Yani demem o ki yönetmenler fevkalade. Oyuncuların ise aşağı kalır yanı yok : Yüzünü uzun süredir önemli bir yapıtta görmediğimiz Halle Berry , yıllanmış bir Tom Hanks ve kült filmlerin yakışıklı çocuğu Jim Sturgess.
Filmde 6 hikayemiz var ; farklı zaman dilimlerinde geçiyor demek çok yanlış olur; farklı çağlarda geçiyor..

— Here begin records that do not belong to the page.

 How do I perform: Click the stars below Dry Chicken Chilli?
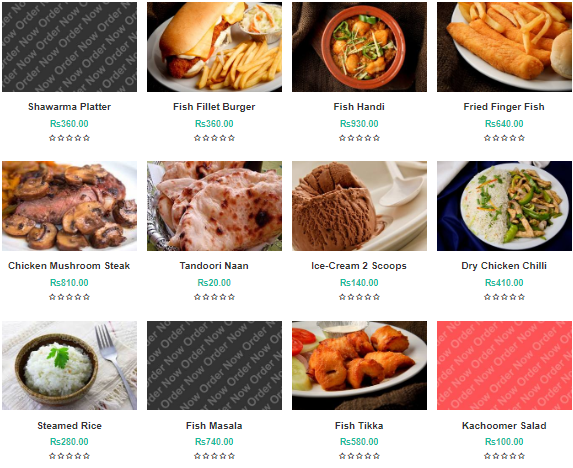coord(504,297)
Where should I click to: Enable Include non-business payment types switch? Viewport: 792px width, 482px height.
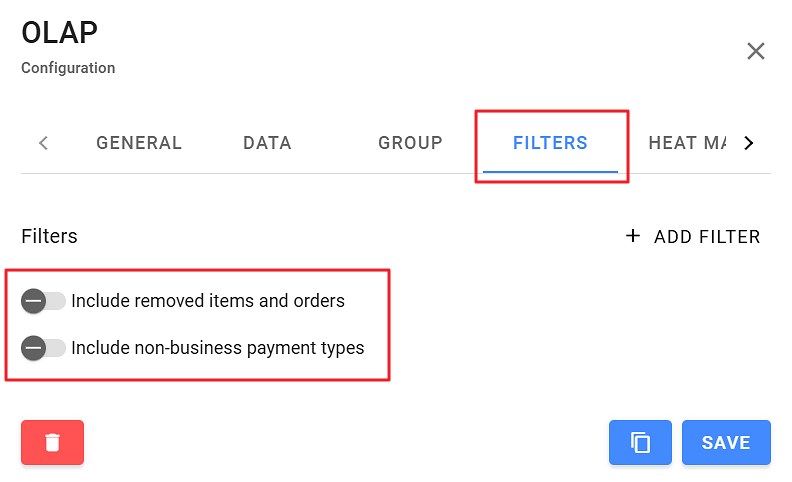(43, 348)
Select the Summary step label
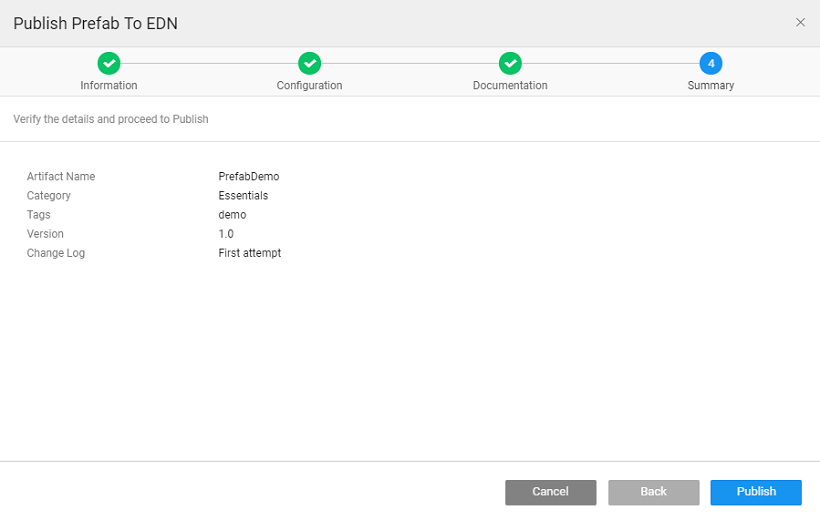Image resolution: width=820 pixels, height=520 pixels. point(711,86)
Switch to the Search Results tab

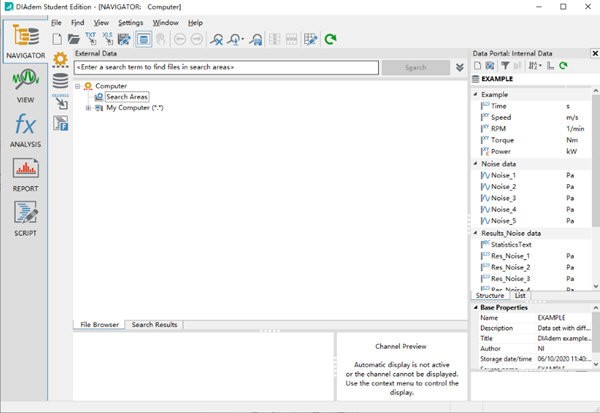pos(154,325)
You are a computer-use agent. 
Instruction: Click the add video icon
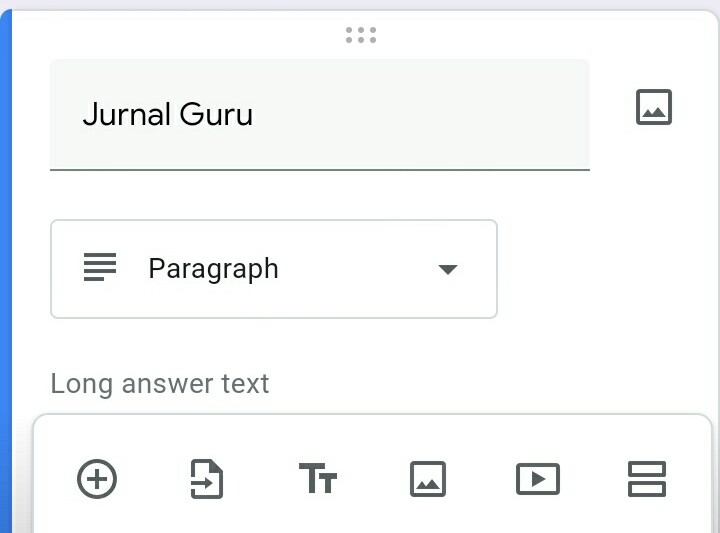pyautogui.click(x=538, y=479)
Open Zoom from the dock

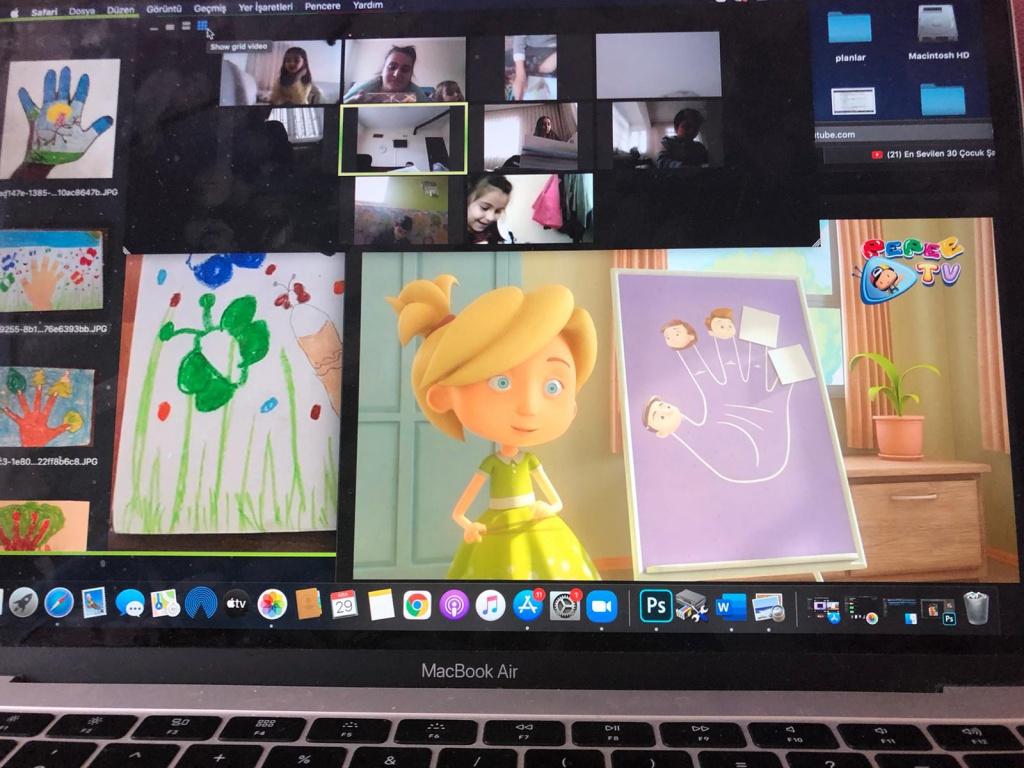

Hikayelerin her biri öyle güzel işlenmiş ki izleyici 6 film birden izliyor hissine kapılıyor. Tabi bu durum arada yorucu olabiliyor. Yine de 6 hikayenin verdiği mesaj ortak olunca insan her hikayenin sonunu görmek için sabırsızlanıyor. Aslında tamamı ile deneysel bir film ; çünkü hikayeler birbirleriyle birleşiyor denilemez.
Bunun yanı sıra makyajdan bahsetmek istiyorum . Hikayelerde , oyuncular inanılmaz makyajları sayesinde farklı karakterleri canlandırıyorlar. Film aksiyon türüne girmese de görsellik şahane.
Bana biraz The Fountain filmini anımsattı. Tabi biraz daha komplike ve tema farklı .
Bir de üstüne basmadan geçemeyeceğim şey ise ; filmde ki aşk ve mizah unsurları. O kadar abartılmadan filmin içine katılmış ki , filmin içinde izleyiciye hoş molalar verdiriyor. Düşünmekten yorulmamak için dinlenme molaları diyelim.
Ve gelelim filmin asıl anlattığı şeye : 6 hikaye birbirinden bağımsız ve kronik olarak farklı çağlarda . Her hikaye , küçük balıkların büyük balıklara karşı mücadelesini anlatıyor. Ezilenlerin sisteme karşı savaşı da diyebiliriz. Sistem , bazen barbar insanlar , bazen devlet ve bazen de din olabiliyor.
Öyleyse haydi ekran başına ..
Benim bu filme puanım 8.6 .
Oyunculuk : Normal
Görsel : Üst seviye
Senaryo : Üst seviye
Filmin en güzel repliği ise :" I know i know"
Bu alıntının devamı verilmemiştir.